Direction 1: List every distinct byte value written in hexadecimal in the text on bytes and characters below.
Direction 2: Retype, line for line, all of the rows that come after the text on bytes and characters, and omit the pictures.

Text excerpt:
According to This post it says 1 byte can hold 1 character

That link talks about strings in an MYSQL database, though what it says applies to any system that supports 7-bit ASCII characters in general. In this regard, 1 byte = 1 character, yes.

8-bit characters, on the other hand, introduce more complexity. For ASCII characters, which only require 7 bits, 1 byte = 1 character. But for non-ASCII characters, 1 byte may or may not represent a full Unicode character, depending on the charset used to encode the string.

For example, (Unicode codepoint U+20AC EURO SIGN) takes 1 byte when encoded in Windows-125X charsets (0x88 in Windows-1251, 0x80 in Windows-1252 through Windows-1258), but takes 3 bytes when encoded in UTF-8 (0xE2 0x82 0xAC), even though they are all 8-bit encodings (in comparison, UTF-16, which is a 16bit encoding, encodes U+20AC using 2 bytes, 0xAC 0x20 or 0x20 0xAC, depending on the endian used).

according to this post it says if string is of 4 bytes it can store 2^31 -1 characters

That link talks about strings in Java, though what it says applies to any system that supports variable-length strings that use a 32-bit signed integer to represent the string's length.

Data excerpts:

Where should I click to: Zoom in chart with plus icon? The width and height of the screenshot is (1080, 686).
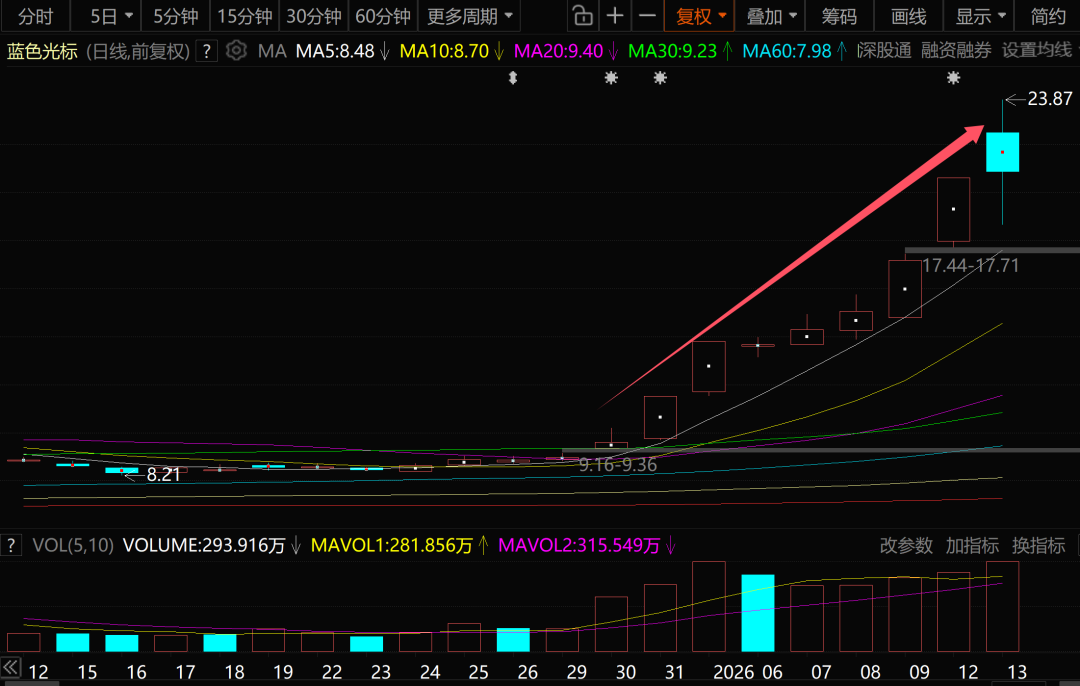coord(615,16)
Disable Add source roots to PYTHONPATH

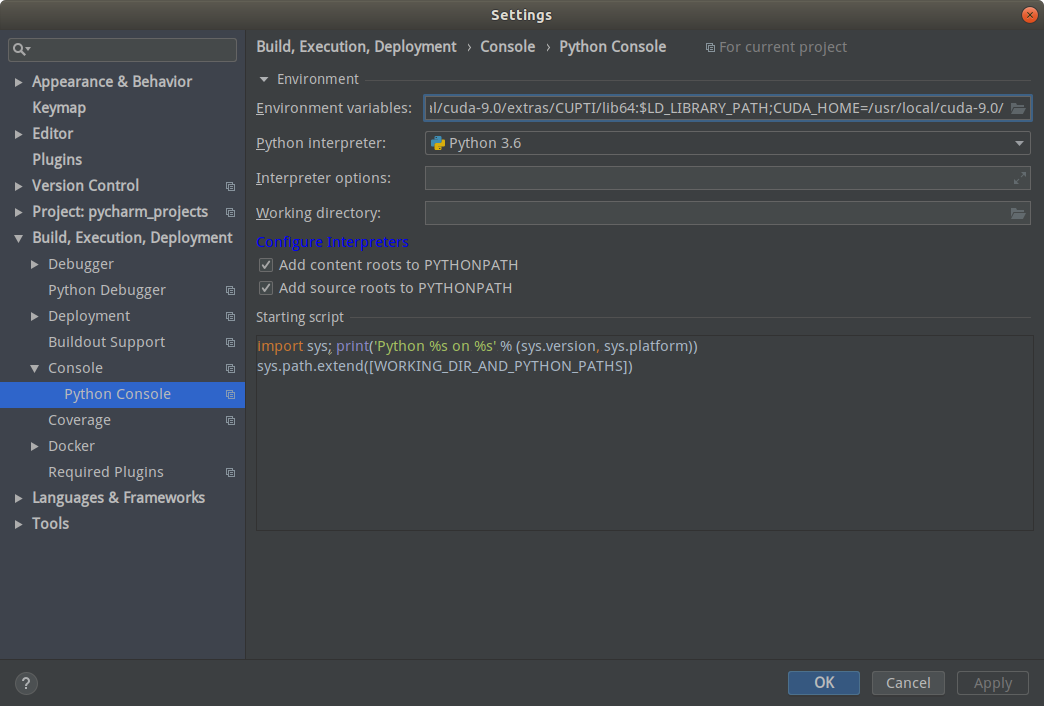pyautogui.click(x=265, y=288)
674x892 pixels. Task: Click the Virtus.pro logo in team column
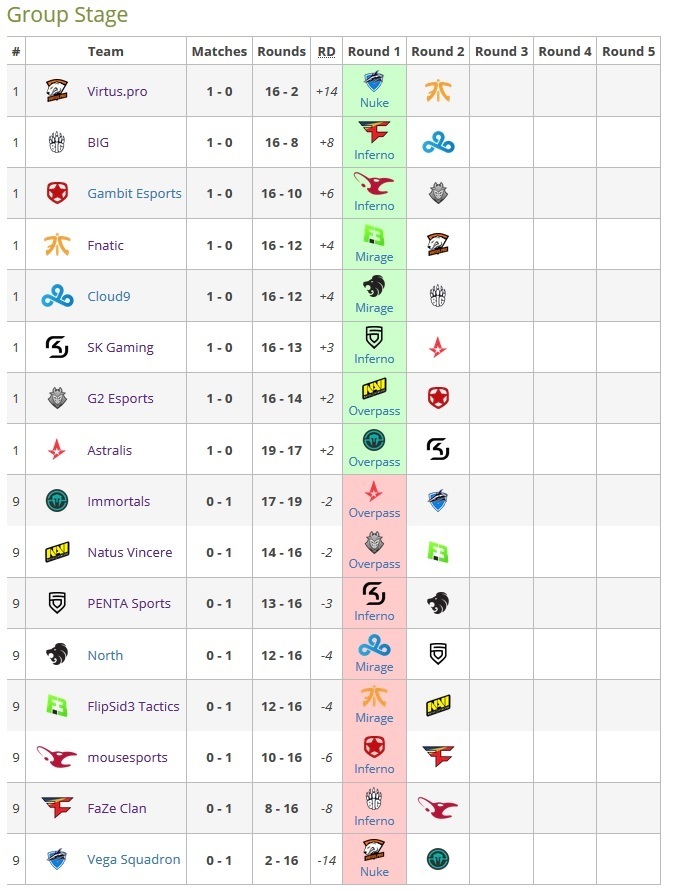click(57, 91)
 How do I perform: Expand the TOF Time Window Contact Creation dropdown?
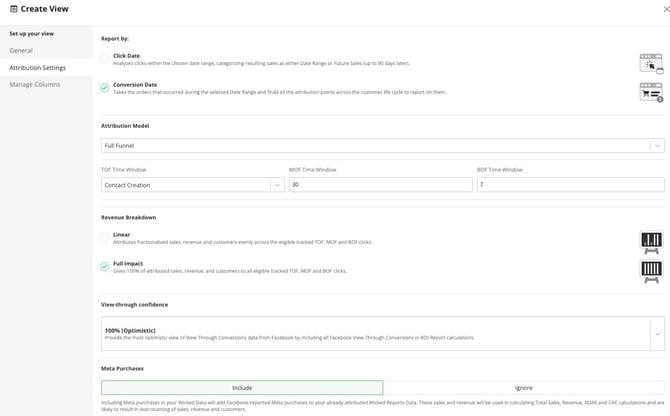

Correct result 1: 0x88, 0x80, 0xE2, 0x82, 0xAC, 0x20

Correct result 2:
Where should I click to: Zoom in chart with plus icon? The width and height of the screenshot is (1080, 686).
coord(615,16)
Disable Add source roots to PYTHONPATH

pyautogui.click(x=265, y=288)
674x892 pixels. Task: Click the Virtus.pro logo in team column
click(57, 91)
 How do I perform: Expand the TOF Time Window Contact Creation dropdown?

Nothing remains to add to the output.